2019年8月18日日曜日

戦後最大の冤罪 福島・松川事件70年

 8月17日は、福島市松川町で起きた東北本線の貨物列車脱線転覆事件(死者3名)=松川事件から70年目に当たります。
 この事件は、二審まで死刑を含む全員有罪の判決を下された20人が、最高裁で無罪が確定した、戦後最大の冤罪事件でした。
 それは周辺に居た少年を別件逮捕したうえで、脅迫や拷問まがいの取り調べで自白を強要し、それに基づいて20名の被告を起訴したものでしたが、後に彼らが事件の同時刻帯に団体交渉に参加していたことを示す会議メモ(諏訪メモ)を検察が隠蔽していたことが判明し、アリバイが証明されたことで仙台高裁差し戻され全員無罪となりました。
 
 そこにあるものは、ある一人を強引に虚偽の自白に追い込むことで、他の無実の人たちを有罪にしてしまうことの恐ろしさと共に、被告らに有利な証拠を平然と隠蔽して愧じない検察のこれ以上はない罪深さ・人非人ぶりです。
 
 松川事件は、当時連続して起きた下山事件、三鷹事件と並んで戦後の「国鉄三大ミステリー事件」のひとつで、作家の松本清張氏が1960年に「文芸春秋」に連載した「日本の霧」シリーズで取り上げて大変な評判となりました。
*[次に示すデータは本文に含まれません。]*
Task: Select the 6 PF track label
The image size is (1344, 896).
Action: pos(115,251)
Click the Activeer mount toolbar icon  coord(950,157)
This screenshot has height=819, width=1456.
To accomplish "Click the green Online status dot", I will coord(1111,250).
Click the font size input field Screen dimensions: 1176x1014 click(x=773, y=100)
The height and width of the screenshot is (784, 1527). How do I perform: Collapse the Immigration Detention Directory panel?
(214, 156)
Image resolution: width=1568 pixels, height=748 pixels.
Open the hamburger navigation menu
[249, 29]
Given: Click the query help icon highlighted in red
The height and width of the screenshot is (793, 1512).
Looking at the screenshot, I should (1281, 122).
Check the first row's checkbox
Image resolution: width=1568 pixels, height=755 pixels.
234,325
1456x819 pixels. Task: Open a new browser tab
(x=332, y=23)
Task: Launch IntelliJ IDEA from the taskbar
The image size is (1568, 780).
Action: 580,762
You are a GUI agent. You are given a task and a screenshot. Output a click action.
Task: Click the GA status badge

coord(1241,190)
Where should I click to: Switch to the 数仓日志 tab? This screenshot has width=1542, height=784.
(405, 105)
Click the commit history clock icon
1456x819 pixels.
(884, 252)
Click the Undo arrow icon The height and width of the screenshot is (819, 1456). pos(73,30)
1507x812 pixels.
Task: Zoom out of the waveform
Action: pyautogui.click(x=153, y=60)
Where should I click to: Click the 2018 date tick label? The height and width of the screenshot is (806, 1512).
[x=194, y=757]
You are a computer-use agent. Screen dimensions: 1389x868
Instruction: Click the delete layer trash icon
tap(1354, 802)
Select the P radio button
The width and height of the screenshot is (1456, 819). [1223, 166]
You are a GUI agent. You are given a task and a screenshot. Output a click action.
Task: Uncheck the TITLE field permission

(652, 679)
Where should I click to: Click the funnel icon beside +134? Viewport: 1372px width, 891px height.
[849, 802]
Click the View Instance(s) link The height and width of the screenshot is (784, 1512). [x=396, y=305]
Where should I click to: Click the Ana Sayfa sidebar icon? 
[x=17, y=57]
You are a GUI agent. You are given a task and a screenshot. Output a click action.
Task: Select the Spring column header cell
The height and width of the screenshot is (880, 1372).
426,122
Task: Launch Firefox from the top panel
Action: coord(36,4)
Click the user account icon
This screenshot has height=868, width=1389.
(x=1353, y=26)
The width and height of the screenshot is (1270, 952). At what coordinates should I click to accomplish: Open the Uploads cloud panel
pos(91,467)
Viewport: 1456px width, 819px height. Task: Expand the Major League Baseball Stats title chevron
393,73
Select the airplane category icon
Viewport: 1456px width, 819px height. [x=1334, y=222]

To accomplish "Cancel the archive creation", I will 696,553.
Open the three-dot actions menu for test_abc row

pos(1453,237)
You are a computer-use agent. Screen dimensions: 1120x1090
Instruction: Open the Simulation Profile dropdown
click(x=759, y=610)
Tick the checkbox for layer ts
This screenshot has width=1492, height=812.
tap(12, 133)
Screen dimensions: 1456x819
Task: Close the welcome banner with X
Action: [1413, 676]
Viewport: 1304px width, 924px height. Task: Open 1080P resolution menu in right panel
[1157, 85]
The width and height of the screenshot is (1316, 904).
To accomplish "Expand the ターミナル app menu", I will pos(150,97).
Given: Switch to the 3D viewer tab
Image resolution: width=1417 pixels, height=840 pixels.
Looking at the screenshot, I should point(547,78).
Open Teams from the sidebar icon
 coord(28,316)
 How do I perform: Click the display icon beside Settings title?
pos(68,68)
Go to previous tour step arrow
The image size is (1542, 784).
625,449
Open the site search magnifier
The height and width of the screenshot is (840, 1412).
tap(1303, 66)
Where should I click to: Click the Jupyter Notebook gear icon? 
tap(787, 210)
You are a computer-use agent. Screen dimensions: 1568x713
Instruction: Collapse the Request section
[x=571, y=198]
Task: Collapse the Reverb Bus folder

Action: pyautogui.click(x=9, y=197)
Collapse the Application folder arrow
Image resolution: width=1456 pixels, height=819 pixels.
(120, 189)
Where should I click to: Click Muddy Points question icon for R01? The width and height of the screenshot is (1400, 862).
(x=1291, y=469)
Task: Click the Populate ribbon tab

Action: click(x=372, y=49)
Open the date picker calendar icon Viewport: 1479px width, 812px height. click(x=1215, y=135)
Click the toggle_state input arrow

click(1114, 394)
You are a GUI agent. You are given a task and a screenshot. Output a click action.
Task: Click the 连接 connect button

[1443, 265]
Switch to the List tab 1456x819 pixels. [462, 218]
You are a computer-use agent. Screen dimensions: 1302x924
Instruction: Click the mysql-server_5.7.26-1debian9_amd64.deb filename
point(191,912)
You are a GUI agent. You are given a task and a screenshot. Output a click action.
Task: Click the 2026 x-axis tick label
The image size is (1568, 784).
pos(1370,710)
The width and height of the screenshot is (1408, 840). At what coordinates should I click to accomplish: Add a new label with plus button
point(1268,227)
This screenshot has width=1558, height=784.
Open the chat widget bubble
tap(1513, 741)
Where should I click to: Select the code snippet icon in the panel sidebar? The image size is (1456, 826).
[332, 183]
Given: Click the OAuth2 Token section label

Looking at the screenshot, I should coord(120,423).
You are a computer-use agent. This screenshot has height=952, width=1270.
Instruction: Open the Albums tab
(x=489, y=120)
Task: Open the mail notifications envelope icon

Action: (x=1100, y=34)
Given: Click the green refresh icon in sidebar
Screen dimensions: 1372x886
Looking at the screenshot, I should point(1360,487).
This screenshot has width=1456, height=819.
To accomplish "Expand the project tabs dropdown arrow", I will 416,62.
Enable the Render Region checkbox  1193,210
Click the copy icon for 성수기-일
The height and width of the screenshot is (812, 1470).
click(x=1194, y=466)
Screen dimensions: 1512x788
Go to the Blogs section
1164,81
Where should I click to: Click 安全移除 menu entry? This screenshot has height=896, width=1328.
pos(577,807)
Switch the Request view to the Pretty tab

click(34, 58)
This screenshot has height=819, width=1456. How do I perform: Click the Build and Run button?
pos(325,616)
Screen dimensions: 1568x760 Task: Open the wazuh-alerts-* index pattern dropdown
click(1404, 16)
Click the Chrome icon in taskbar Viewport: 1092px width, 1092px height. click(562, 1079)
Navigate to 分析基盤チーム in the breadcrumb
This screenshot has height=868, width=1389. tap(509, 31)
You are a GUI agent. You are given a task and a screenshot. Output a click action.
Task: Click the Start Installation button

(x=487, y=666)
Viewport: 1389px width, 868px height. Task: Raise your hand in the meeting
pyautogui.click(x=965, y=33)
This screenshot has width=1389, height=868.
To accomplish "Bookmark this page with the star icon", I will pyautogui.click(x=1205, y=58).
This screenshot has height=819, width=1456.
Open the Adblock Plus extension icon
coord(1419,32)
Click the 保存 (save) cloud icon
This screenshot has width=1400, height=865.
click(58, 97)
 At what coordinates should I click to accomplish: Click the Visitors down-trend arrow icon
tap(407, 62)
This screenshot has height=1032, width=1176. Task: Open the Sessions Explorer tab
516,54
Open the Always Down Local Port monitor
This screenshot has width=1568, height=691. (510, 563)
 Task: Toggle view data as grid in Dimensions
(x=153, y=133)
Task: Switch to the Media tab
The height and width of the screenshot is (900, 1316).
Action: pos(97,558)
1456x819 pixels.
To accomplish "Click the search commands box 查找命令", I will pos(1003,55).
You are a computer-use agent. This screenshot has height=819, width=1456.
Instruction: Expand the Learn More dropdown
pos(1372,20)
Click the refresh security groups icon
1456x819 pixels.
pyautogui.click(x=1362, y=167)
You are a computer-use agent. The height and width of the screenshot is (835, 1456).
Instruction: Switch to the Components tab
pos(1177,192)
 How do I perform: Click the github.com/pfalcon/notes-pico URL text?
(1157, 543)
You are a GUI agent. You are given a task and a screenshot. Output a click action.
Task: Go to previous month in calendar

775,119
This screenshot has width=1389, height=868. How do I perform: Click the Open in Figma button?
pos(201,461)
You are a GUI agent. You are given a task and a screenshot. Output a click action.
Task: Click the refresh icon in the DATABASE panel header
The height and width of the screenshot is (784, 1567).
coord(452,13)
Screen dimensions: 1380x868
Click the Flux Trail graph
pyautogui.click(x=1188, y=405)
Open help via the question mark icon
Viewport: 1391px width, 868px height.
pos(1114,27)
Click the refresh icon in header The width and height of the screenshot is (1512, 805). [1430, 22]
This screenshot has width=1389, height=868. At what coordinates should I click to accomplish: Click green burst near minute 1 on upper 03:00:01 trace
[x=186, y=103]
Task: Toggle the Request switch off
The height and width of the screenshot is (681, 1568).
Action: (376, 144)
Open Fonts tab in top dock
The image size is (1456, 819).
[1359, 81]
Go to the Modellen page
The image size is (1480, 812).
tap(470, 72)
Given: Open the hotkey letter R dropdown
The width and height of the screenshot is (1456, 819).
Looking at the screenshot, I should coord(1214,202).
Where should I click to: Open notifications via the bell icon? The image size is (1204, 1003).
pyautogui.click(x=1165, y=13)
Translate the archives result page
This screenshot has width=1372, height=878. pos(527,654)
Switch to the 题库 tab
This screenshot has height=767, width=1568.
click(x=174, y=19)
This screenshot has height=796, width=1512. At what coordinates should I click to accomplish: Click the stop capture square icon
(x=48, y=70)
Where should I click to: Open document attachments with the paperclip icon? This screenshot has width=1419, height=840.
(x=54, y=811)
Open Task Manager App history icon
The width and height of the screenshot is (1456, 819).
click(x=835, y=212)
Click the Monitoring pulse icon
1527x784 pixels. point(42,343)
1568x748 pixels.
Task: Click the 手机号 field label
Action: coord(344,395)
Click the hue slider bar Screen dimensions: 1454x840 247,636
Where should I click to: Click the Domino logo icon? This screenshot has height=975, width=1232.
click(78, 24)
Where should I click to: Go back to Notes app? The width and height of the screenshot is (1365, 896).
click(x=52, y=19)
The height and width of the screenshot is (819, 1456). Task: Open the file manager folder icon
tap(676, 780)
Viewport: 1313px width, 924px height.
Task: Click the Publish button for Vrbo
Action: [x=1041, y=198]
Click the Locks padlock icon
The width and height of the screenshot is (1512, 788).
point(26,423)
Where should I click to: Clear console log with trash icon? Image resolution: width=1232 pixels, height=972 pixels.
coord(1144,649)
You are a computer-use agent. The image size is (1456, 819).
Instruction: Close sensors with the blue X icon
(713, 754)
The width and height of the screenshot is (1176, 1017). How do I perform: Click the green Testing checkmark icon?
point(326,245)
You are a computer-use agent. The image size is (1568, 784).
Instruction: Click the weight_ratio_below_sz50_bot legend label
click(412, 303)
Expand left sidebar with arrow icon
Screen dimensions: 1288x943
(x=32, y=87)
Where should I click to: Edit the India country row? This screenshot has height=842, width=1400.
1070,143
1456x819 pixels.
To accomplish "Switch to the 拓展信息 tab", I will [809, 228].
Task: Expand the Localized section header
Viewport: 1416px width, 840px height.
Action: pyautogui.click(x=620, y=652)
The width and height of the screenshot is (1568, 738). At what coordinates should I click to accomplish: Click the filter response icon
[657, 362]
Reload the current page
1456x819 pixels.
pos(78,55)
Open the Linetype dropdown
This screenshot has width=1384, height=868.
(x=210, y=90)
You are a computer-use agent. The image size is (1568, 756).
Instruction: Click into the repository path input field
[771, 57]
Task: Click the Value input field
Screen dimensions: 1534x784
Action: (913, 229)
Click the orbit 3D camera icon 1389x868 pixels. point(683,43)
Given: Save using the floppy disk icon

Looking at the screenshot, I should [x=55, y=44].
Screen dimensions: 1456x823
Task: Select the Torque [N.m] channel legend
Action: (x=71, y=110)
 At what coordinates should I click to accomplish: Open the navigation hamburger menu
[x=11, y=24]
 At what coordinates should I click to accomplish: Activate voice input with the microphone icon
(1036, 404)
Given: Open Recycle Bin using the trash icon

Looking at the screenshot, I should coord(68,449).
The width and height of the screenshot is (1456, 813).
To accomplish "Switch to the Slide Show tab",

 この事件でも、事故直前に現場を通過する予定であった貨物列車の運休になったこと、警察があまりにも早く現場に到着したこと、事件後に現場付近で不審人物を目撃したという男性が変死したことなどは、謀略事件であることを示唆するもので、当時GHQ配下の謀略機関と官憲が組んで国鉄の労組活動を弾圧するために起こされたと見られています。
 
 東京新聞の記事と「諏訪メモ」の所在を追及して遂に検察が秘匿していることを明らかにした元毎日新聞記者倉嶋氏の述懐(記事)を併せて紹介します。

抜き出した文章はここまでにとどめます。